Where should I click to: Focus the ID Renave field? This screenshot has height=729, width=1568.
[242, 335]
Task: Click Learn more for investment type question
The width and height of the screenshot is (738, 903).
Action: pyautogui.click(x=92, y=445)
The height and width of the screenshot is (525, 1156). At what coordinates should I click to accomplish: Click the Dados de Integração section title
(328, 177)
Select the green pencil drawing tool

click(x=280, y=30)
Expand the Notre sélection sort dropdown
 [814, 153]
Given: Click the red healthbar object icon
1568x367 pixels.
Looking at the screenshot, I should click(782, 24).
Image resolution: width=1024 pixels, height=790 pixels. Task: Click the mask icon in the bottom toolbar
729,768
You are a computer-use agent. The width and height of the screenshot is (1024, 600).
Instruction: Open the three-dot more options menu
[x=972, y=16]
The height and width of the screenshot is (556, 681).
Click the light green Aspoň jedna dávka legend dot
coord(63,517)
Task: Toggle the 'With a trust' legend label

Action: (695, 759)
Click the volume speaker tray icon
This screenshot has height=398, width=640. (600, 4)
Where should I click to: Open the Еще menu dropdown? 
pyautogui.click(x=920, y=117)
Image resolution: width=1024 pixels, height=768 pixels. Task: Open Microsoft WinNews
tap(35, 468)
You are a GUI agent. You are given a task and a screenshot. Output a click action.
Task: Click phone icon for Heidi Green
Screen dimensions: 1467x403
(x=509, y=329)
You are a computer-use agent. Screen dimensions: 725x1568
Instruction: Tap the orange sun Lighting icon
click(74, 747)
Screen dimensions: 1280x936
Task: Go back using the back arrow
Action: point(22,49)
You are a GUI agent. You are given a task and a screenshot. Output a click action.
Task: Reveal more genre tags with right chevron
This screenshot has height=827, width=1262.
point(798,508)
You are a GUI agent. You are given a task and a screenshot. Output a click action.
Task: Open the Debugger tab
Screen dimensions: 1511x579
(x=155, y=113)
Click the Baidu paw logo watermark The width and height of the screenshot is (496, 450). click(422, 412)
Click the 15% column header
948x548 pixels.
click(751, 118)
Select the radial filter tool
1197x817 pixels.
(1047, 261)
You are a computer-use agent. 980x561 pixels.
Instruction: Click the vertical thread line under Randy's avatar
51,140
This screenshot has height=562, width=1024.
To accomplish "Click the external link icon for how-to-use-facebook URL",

— Your objective —
From the line holding "Given: Click the red healthbar object icon" to the line holding "The height and width of the screenshot is (556, 681).", inclusive, restate each line above exactly as written.

— Worked solution —
Given: Click the red healthbar object icon
1568x367 pixels.
Looking at the screenshot, I should click(782, 24).
Image resolution: width=1024 pixels, height=790 pixels. Task: Click the mask icon in the bottom toolbar
729,768
You are a computer-use agent. The width and height of the screenshot is (1024, 600).
Instruction: Open the three-dot more options menu
[x=972, y=16]
The height and width of the screenshot is (556, 681).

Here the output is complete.